§ Data shown
- Opening Delimiter -

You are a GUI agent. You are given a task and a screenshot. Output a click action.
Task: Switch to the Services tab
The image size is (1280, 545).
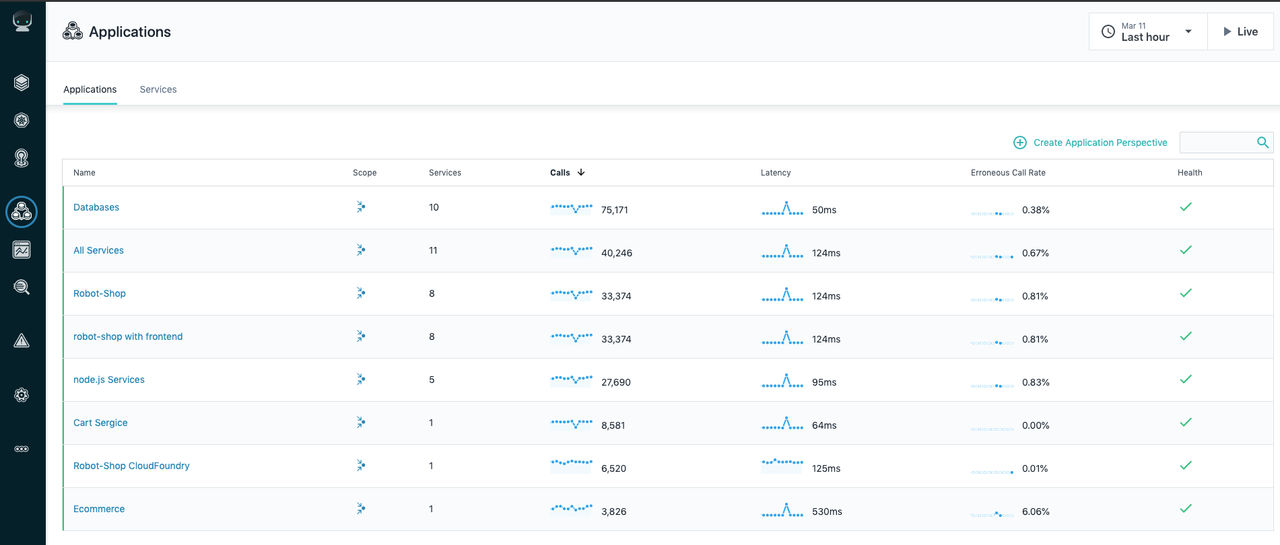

- Closing Delimiter -
- Opening Delimiter -

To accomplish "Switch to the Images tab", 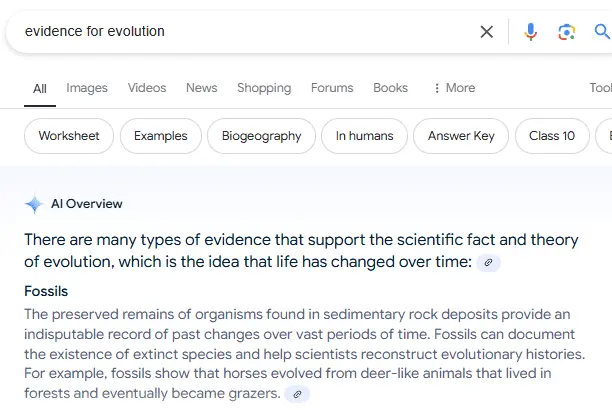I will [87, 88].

- Closing Delimiter -
- Opening Delimiter -

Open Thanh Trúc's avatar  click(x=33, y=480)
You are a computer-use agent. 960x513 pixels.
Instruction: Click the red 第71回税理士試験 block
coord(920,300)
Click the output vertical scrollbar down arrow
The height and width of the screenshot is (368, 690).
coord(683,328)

- Closing Delimiter -

§ Aim of the task
Where a line of the material holds the word "agent", copy that line.

§ Result below
You are a GUI agent. You are given a task and a screenshot. Output a click action.
You are a computer-use agent. 960x513 pixels.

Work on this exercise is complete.